EXCERPT TO READ:
►

Re: Parallel copy - Mailing list pgsql-hackers

From vignesh C
Subject Re: Parallel copy
Date
Msg-id CALDaNm3uyHpD9sKoFtB0EnMO8DLuD6H9pReFm=tm=9ccEWuUVQ@mail.gmail.com
Whole thread Raw
In response to Re: Parallel copy  (Andres Freund <andres@anarazel.de>)
Responses Re: Parallel copy
Re: Parallel copy
List pgsql-hackers
On Thu, Jun 4, 2020 at 12:44 AM Andres Freund <andres@anarazel.de> wrote
>
>
> Hm. you don't explicitly mention that in your design, but given how
> small the benefits going from 0-1 workers is, I assume the leader
> doesn't do any "chunk processing" on its own?
>

Yes you are right, the leader does not do any processing, Leader's
work is mainly to populate the shared memory with the offset
information for each record.

>
>
> > Design of the Parallel Copy: The backend, to which the "COPY FROM" query is
> > submitted acts as leader with the responsibility of reading data from the
> > file/stdin, launching at most n number of workers as specified with
> > PARALLEL 'n' option in the "COPY FROM" query. The leader populates the
> > common data required for the workers execution in the DSM and shares it
> > with the workers. The leader then executes before statement triggers if
> > there exists any. Leader populates DSM chunks which includes the start
> > offset and chunk size, while populating the chunks it reads as many blocks
> > as required into the DSM data blocks from the file. Each block is of 64K
> > size. The leader parses the data to identify a chunk, the existing logic
> > from CopyReadLineText which identifies the chunks with some changes was
> > used for this. Leader checks if a free chunk is available to copy the
> > information, if there is no free chunk it waits till the required chunk is
> > freed up by the worker and then copies the identified chunks information
> > (offset & chunk size) into the DSM chunks. This process is repeated till
> > the complete file is processed. Simultaneously, the workers cache the
> > chunks(50) locally into the local memory and release the chunks to the
> > leader for further populating. Each worker processes the chunk that it
> > cached and inserts it into the table. The leader waits till all the chunks
> > populated are processed by the workers and exits.

◄

MATERIAL SHOWN:
►

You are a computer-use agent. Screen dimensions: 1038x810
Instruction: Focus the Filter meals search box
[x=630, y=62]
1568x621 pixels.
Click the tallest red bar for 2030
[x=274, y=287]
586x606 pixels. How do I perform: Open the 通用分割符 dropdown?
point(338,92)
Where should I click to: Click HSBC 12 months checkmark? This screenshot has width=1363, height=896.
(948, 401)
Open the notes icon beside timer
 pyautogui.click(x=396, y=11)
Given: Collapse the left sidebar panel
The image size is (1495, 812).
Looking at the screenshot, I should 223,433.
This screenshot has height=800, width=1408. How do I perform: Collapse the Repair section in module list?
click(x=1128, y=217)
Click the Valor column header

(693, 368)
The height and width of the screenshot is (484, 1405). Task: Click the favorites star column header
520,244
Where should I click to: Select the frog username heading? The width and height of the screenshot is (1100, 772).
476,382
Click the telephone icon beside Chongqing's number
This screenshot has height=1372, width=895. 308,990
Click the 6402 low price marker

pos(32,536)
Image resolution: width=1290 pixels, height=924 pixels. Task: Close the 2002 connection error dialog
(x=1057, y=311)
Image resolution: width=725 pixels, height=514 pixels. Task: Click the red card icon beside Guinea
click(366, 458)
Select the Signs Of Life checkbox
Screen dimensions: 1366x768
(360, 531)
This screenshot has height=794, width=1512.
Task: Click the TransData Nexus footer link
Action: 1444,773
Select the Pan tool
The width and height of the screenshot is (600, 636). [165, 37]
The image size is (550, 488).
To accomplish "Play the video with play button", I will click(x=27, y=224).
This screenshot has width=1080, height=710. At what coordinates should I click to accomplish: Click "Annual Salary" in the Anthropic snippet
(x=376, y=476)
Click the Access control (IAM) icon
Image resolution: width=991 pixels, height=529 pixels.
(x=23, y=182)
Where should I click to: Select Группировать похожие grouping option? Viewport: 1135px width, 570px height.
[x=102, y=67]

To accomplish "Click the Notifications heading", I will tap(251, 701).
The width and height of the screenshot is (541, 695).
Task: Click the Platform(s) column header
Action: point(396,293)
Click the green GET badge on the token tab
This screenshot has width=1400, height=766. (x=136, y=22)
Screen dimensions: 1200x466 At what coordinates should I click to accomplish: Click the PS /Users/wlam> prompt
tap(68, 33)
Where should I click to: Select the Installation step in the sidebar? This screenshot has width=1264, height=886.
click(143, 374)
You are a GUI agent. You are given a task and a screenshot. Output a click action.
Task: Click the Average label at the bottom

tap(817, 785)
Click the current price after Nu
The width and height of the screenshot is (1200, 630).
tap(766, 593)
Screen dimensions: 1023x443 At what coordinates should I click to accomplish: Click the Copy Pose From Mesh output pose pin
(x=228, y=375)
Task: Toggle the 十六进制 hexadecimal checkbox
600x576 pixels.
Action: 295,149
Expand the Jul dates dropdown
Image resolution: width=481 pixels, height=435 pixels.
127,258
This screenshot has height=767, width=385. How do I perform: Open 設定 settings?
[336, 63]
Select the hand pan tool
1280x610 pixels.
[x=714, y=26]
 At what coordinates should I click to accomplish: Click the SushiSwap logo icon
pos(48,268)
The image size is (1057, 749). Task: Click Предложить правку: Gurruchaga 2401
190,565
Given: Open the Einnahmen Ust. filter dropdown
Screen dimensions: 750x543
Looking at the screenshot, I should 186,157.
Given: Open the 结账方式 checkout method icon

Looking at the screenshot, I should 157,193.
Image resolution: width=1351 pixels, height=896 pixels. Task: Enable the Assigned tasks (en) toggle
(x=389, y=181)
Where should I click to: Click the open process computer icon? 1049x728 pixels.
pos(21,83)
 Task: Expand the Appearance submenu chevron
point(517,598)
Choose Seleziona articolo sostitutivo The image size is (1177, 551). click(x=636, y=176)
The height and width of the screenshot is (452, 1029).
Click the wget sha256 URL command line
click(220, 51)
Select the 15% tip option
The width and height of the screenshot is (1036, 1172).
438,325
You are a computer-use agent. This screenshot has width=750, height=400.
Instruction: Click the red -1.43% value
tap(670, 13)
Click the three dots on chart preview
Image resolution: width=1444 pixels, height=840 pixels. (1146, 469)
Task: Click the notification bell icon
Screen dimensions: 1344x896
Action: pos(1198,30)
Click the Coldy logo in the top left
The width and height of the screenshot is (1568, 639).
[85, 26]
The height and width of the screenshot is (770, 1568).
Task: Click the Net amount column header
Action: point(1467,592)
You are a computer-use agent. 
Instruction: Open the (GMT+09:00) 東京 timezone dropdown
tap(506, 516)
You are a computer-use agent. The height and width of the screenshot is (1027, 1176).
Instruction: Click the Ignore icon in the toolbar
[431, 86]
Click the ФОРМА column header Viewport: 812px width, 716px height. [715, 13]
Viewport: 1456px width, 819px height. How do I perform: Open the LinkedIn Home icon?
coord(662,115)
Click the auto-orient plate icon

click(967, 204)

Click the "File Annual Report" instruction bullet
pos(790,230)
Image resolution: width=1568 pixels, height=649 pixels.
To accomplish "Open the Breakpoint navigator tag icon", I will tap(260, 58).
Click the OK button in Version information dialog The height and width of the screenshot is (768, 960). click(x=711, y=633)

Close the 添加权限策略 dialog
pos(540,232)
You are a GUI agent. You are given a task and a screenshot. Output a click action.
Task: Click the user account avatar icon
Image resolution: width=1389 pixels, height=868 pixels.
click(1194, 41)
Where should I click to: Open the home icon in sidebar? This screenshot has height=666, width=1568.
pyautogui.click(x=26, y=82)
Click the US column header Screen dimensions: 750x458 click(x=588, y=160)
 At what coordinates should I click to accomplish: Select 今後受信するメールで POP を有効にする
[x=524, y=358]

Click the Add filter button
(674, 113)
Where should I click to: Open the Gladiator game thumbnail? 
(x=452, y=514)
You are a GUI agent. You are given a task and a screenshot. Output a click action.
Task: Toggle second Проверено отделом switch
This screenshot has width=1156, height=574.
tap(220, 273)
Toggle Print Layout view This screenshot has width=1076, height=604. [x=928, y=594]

◄

THINGS TO DO:
A - Copy out the lines of the records running from the one containing "Click the three dots on chart preview" through the one containing "Action: pos(1198,30)", both included, without altering anything.
B - Continue the parallel copy thread from where it stops.

ANSWERS BY TASK:
A -
Click the three dots on chart preview
Image resolution: width=1444 pixels, height=840 pixels. (1146, 469)
Task: Click the notification bell icon
Screen dimensions: 1344x896
Action: pos(1198,30)

B -
>
> Why do we need the local copy of 50 chunks? Copying memory around is far
> from free. I don't see why it'd be better to add per-process caching,
> rather than making the DSM bigger? I can see some benefit in marking
> multiple chunks as being processed with one lock acquisition, but I
> don't think adding a memory copy is a good idea.

We had run performance with  csv data file, 5.1GB, 10million tuples, 2
indexes on integer columns, results for the same are given below. We
noticed in some cases the performance is better if we copy the 50
records locally and release the shared memory. We will get better
benefits as the workers increase. Thoughts?
------------------------------------------------------------------------------------------------
Workers  | Exec time (With local copying | Exec time (Without copying,
               | 50 records & release the         | processing record by record)
               | shared memory)                      |
------------------------------------------------------------------------------------------------
0             |   1162.772(1X)                        |       1152.684(1X)
2             |   635.249(1.83X)                     |       647.894(1.78X)
4             |   336.835(3.45X)                     |       335.534(3.43X)
8             |   188.577(6.17 X)                    |       189.461(6.08X)
16           |   126.819(9.17X)                     |       142.730(8.07X)
20           |   117.845(9.87X)                     |       146.533(7.87X)
30           |   127.554(9.11X)                     |       160.307(7.19X)

> This patch *desperately* needs to be split up. It imo is close to
> unreviewable, due to a large amount of changes that just move code
> around without other functional changes being mixed in with the actual
> new stuff.

I have split the patch, the new split patches are attached.

>
>
>
> >  /*
> > + * State of the chunk.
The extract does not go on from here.